One of his guards, a young man named Finn, pointed a trembling finger at the second body. "Governor… look."

Tavish sloshed through the water to where the guard indicated. Tucked into the cultist's belt was a piece of parchment, miraculously preserved in a small oilskin pouch. Tavish's heart pounded in his chest. He pulled on a thick leather glove and carefully retrieved the note. The ink was smudged but the words were legible. He read it once, then again, his disbelief turning to a cold, burning rage.

*…secure the water supply at Greywatch. The Vale asset will provide cover. Eliminate any Remnant interference. The League must have this foothold.*

Sable League. The name was like acid on his tongue. And "Vale asset." There was only one Vale who mattered now. Soren. The rebel. The man who claimed to be fighting for the common people. The man who was supposed to be a hero.

His eyes scanned the scene again, and this time he saw it. On the third body, a single, black feather lay stark against the pale, waterlogged flesh. He knew that symbol. Jex's gang. Cutthroats and murderers who had been spotted riding with Soren's army. The pieces clicked into place with the sickening finality of a coffin lid closing. It wasn't the Synod who had saved them. It was Soren's forces. They hadn't been stopping the Remnant; they had been working with them. A three-way conspiracy. The Remnant to provide the chaos, the Sable League to provide the poison, and Soren's thugs to provide the muscle. They had been caught in the act by a Synod patrol, and this was the result. A botched operation that had left his town's water source fouled and its future in jeopardy.

He stumbled back to the shore, his mind reeling. All his carefully cultivated neutrality, his stubborn refusal to take sides in the great powers' games, had been a fool's errand. The war had already come to his doorstep, disguised as a savior. Soren Vale was not a hero. He was a snake, a viper who used the language of freedom to mask his own lust for power. He was no better than the Synod, no better than the Crownlands. He was worse, because he had offered hope, only to deliver poison.

Tavish stood on the muddy bank, his fists clenched so tightly his knuckles were white. The sun was beginning to crest the horizon, casting a pale, unforgiving light over the valley of death. He looked at the forged evidence in his hand—the coded message, the black feather he'd had his men retrieve. They were physical manifestations of a betrayal that cut him to the bone. He thought of the people of Greywatch, the farmers, the craftsmen, the children. He had sworn to protect them. From now on, that protection would be absolute.

His face was a mask of fury, his voice a low growl that vibrated with barely contained violence.

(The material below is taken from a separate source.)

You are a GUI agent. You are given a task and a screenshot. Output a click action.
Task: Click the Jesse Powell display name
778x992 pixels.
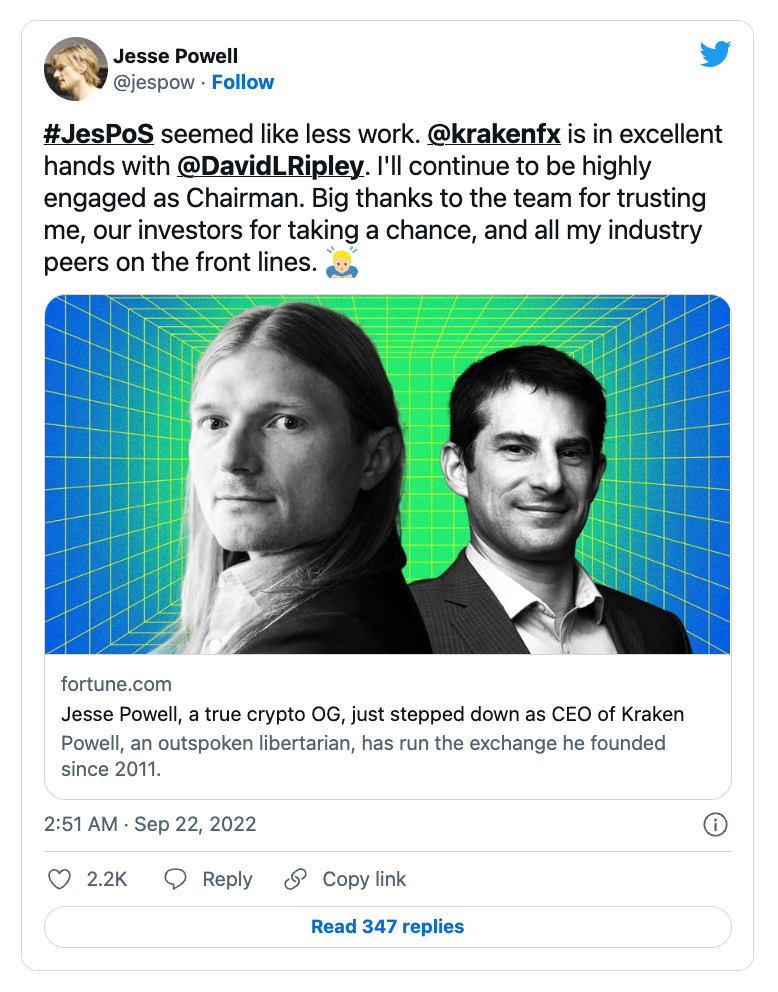tap(176, 56)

He turned to his captain, his eyes burning with a cold fire.

"Sound the alarm," he commanded. "Rouse the town. And send riders to the Crownlands garrison at Northwatch. Tell them we are under attack. Tell them we need Inquisitors."

He looked back at the poisoned water, at the bodies floating like obscene offerings. The hope he'd tentatively entertained, the idea that Soren's rebellion might be a path to something better, curdled into pure, unadulterated hatred.

"Soren Vale and his rebels bring nothing but death," he declared, his voice ringing with conviction. "We will have no part in their war. We will fight them. We will root them out. And we will hang every last one of them from our walls."

The poison was not just in the well. It was in his heart, and it was spreading.